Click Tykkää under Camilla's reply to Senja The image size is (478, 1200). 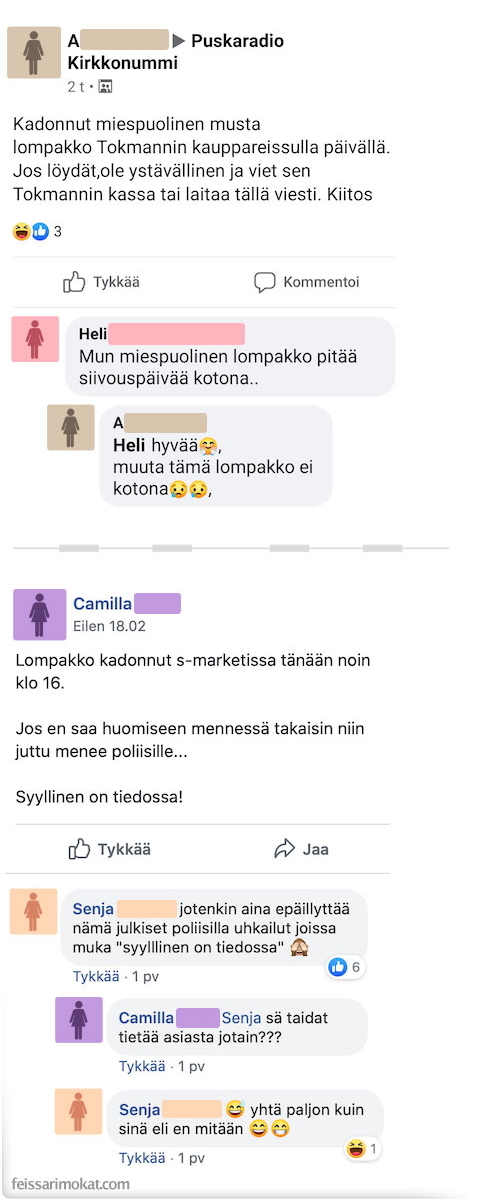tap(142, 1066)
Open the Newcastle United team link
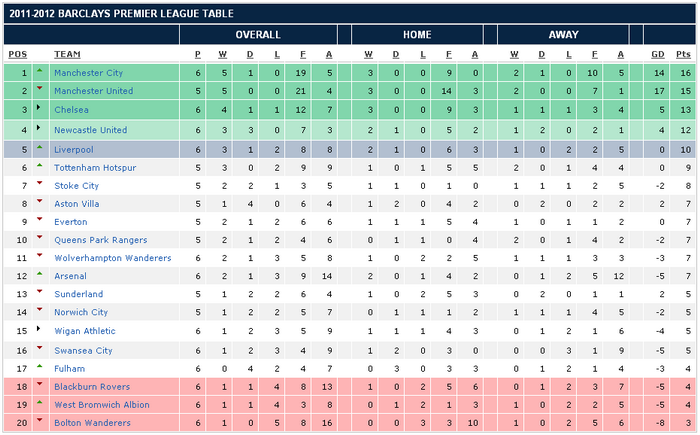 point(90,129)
---
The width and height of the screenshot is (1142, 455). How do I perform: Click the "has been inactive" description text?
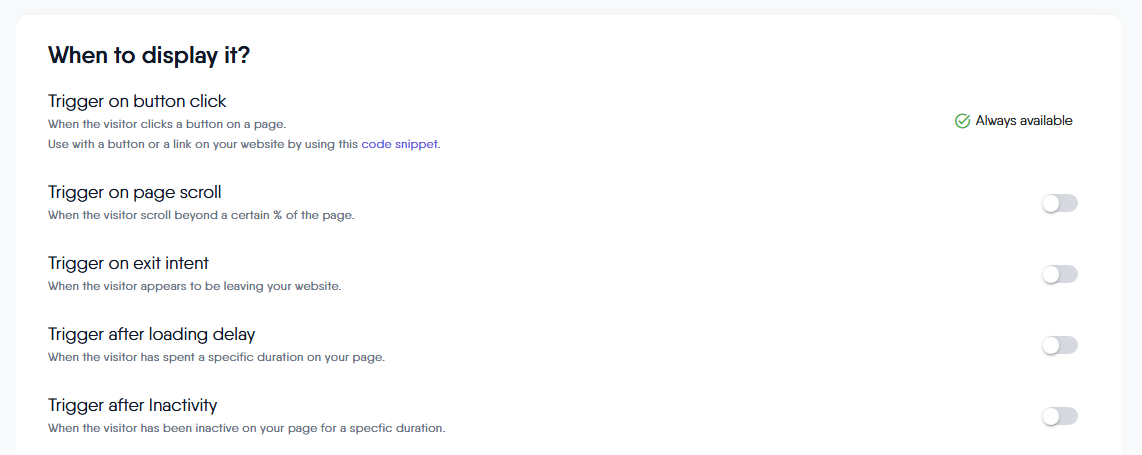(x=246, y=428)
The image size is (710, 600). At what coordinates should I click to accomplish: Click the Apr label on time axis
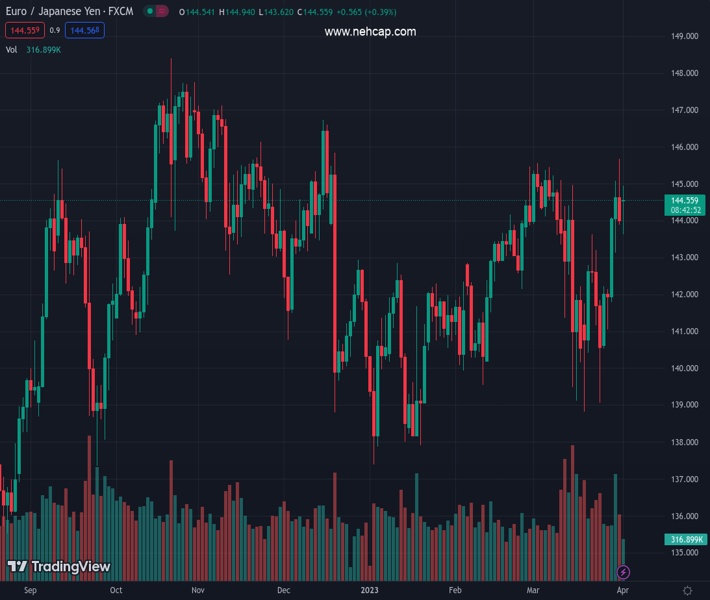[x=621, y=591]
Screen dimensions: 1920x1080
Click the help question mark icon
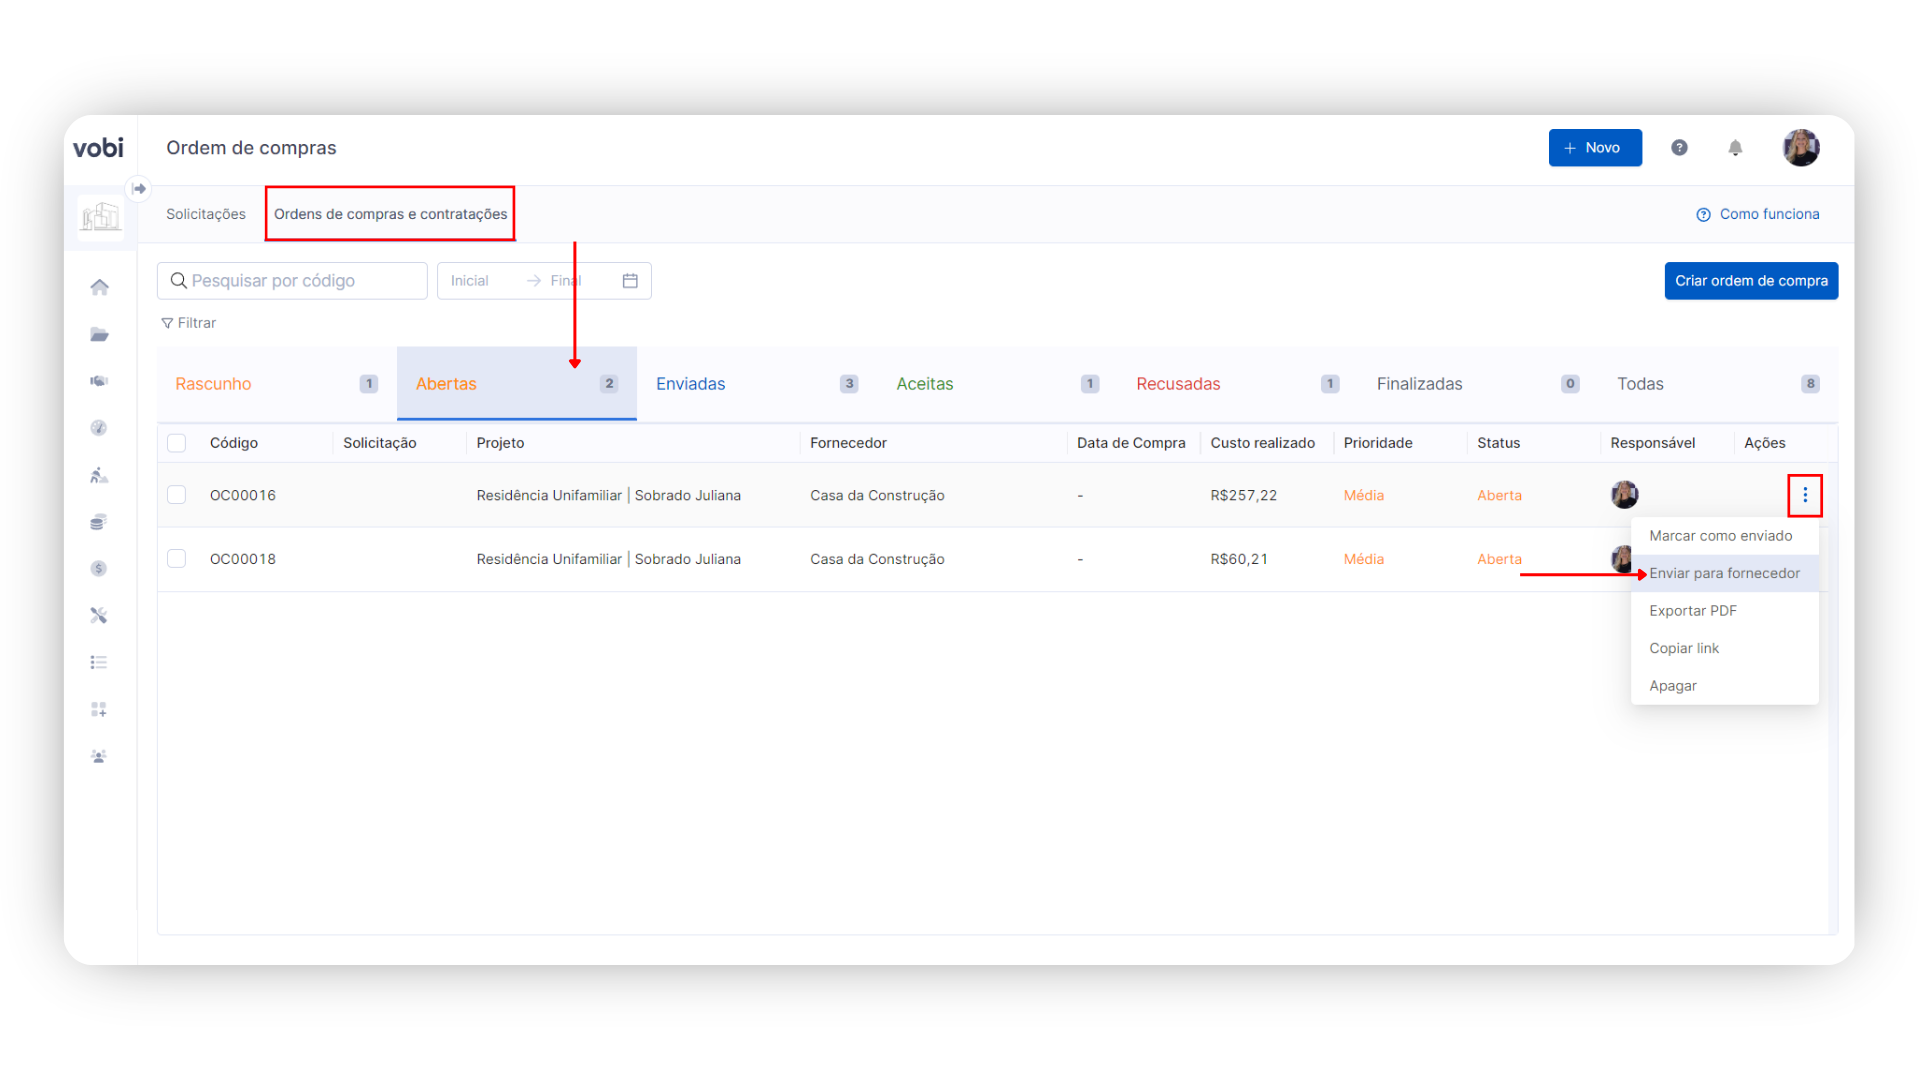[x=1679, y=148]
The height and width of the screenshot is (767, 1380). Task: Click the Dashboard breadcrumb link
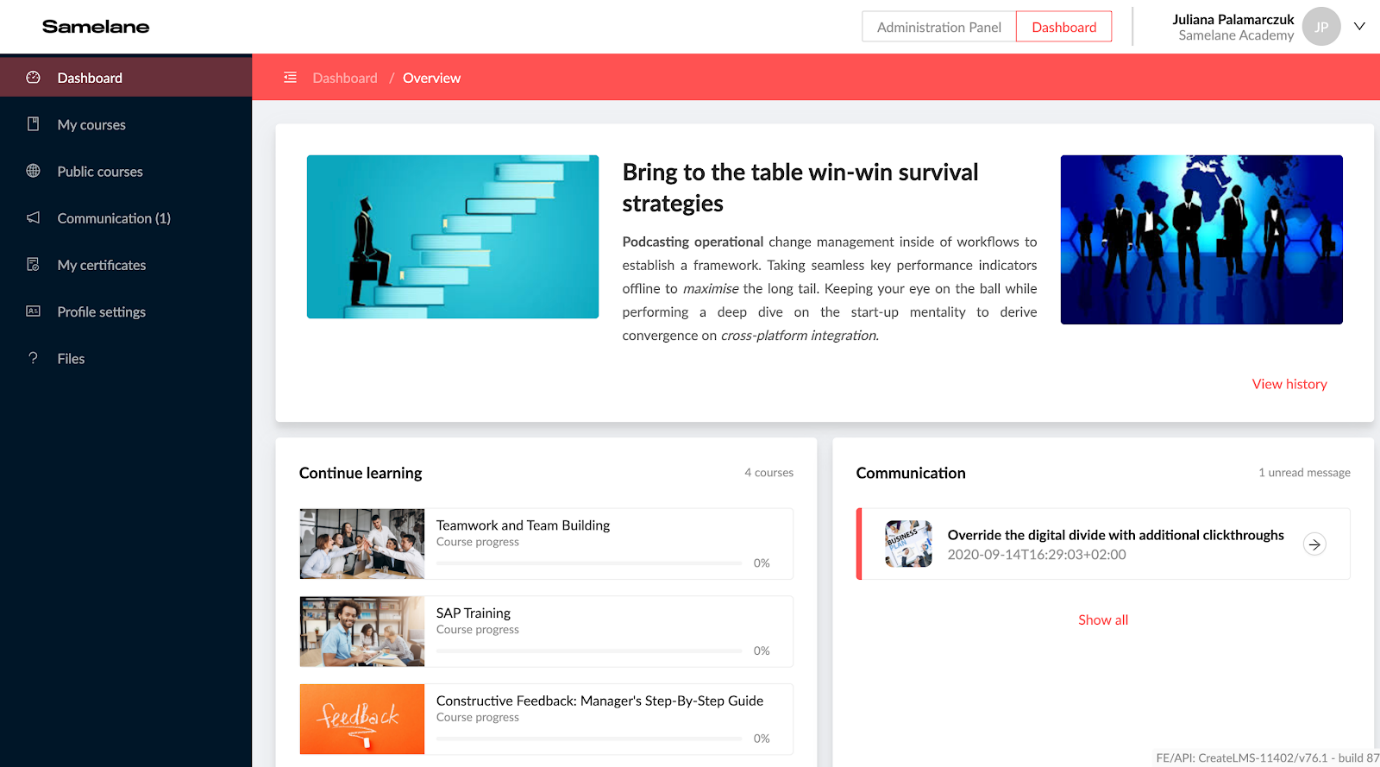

Problem: Arrange the lines of the items above, from the line that contains "The image size is (710, 600)." through the line that contains "The height and", as a JSON list of strings with one string per line and blank lines skipped. Leave the pictures out of the answer.

Task result:
[
  "The image size is (710, 600). At what coordinates should I click to accomplish: Click the Apr label on time axis",
  "[x=621, y=591]",
  "Screen dimensions: 1920x1080",
  "Click the help question mark icon",
  "[x=1679, y=148]",
  "The height and width of the screenshot is (767, 1380). Task: Click the Dashboard breadcrumb link"
]